Residual standard deviation (also called the residual standard error or standard error of the estimate) quantifies how far observed values fall from the values predicted by a regression model. It is a measure of the typical size of prediction errors (residuals): smaller values indicate that the model’s predictions are closer to the actual data.

Key takeaways

• Measures the typical distance between observed values and model predictions.
• Serves as a goodness-of-fit metric for regression models.
• In simple linear regression, the denominator uses n − 2 (two parameters estimated: slope and intercept).
• Useful in business to compare predicted vs. actual costs and to quantify forecast uncertainty.

Formula

For simple linear regression:
S_res = sqrt( sum( (Y − Y_est)^2 ) / (n − 2) )

Where:
* S_res = residual standard deviation
* Y = observed value
* Y_est = predicted (fitted) value from the model
* n = number of observations

(For models with p estimated parameters, replace n − 2 with n − p.)

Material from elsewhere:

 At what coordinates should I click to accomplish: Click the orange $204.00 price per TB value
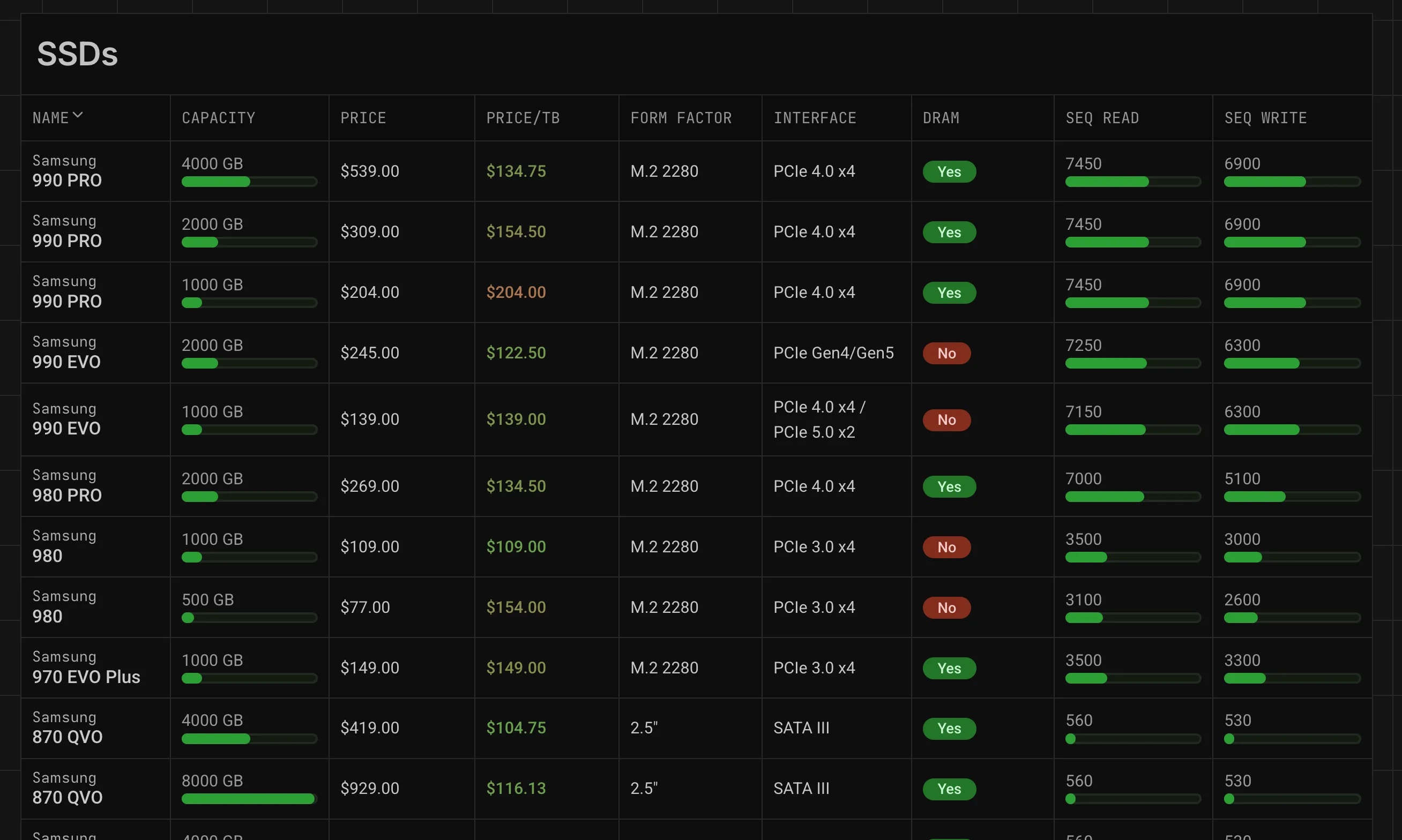click(x=516, y=292)
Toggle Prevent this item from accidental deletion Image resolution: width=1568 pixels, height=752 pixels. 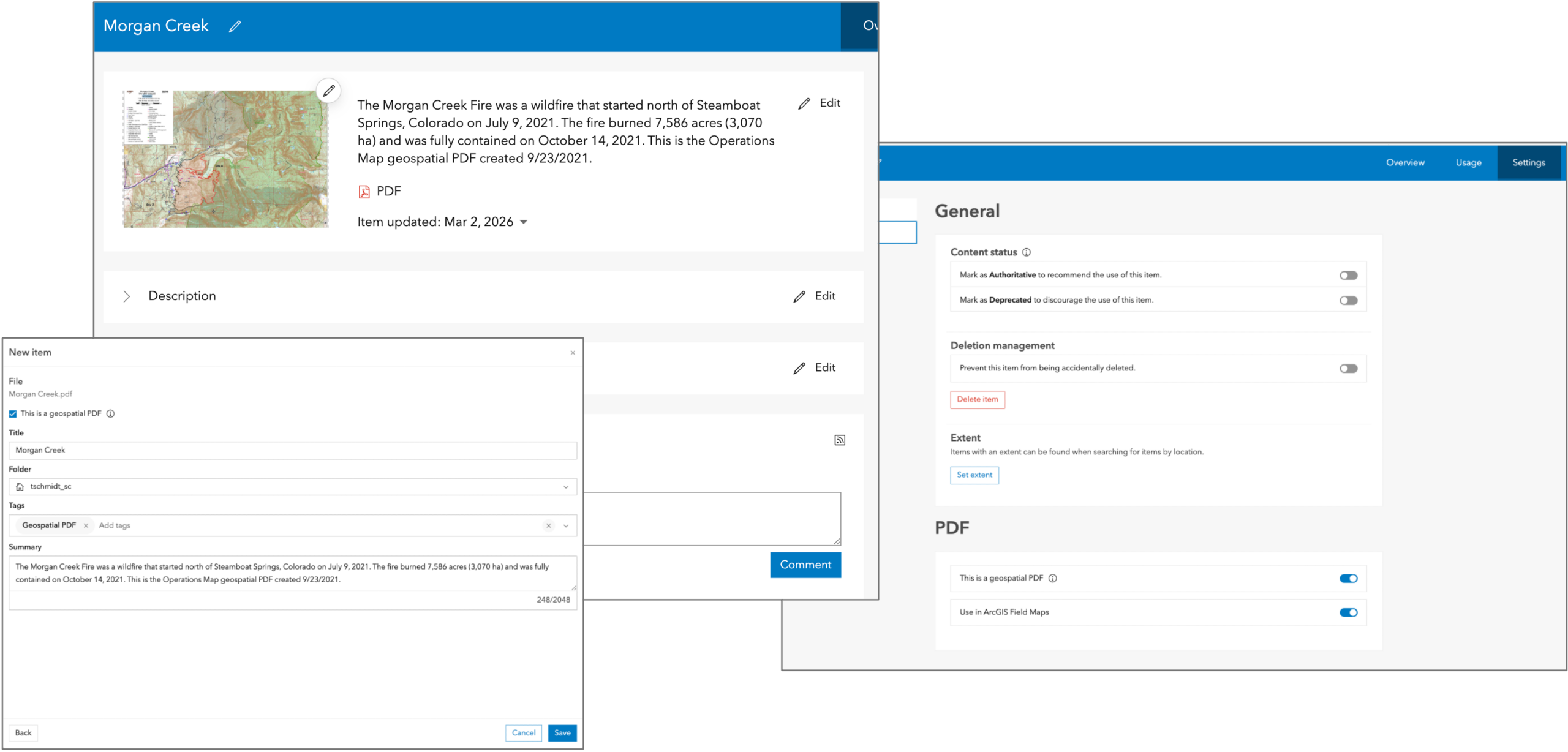pyautogui.click(x=1348, y=368)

How to calculate (step by step)

1. Fit your regression model and compute predicted values Y_est for each observation.
2. Compute residuals: r_i = Y_i − Y_est,i.
3. Square each residual and sum them: SSE = sum(r_i^2).
4. Divide SSE by the appropriate degrees of freedom (n − 2 for simple linear regression).
5. Take the square root: S_res = sqrt(SSE / (n − 2)).

Worked example

Suppose a fitted line is y_est = x + 2 and you have four observations:

• x = 1, observed y = 1 → predicted y_est = 3 → residual = 1 − 3 = −2
• x = 2, observed y = 4 → predicted y_est = 4 → residual = 0
• x = 3, observed y = 6 → predicted y_est = 5 → residual = 1
• x = 4, observed y = 7 → predicted y_est = 6 → residual = 1

Compute SSE = (−2)^2 + 0^2 + 1^2 + 1^2 = 4 + 0 + 1 + 1 = 6
Degrees of freedom = n − 2 = 4 − 2 = 2
S_res = sqrt(6 / 2) = sqrt(3) ≈ 1.732

Interpretation: a typical prediction error is about 1.732 units. The smaller this number relative to the original data spread, the better the model’s predictive accuracy.

Practical use and notes

• Goodness-of-fit: S_res provides an absolute measure of fit in the same units as Y; it complements R^2 and other fit statistics.
• Business applications: used to assess how closely predicted costs or sales match actuals and to quantify forecast uncertainty.
• ANOVA and LoQ: residual standard deviation arises naturally in analysis of variance and is sometimes used in limit-of-quantitation calculations.
• Generalization: in multiple regression, degrees of freedom become n − p (p = number of estimated parameters), so use S_res = sqrt(SSE / (n − p)).

Bottom line

Residual standard deviation summarizes the typical size of prediction errors from a regression model. It’s a straightforward, interpretable measure of model accuracy: the smaller S_res is (relative to the data’s variability), the more reliable the model’s predictions.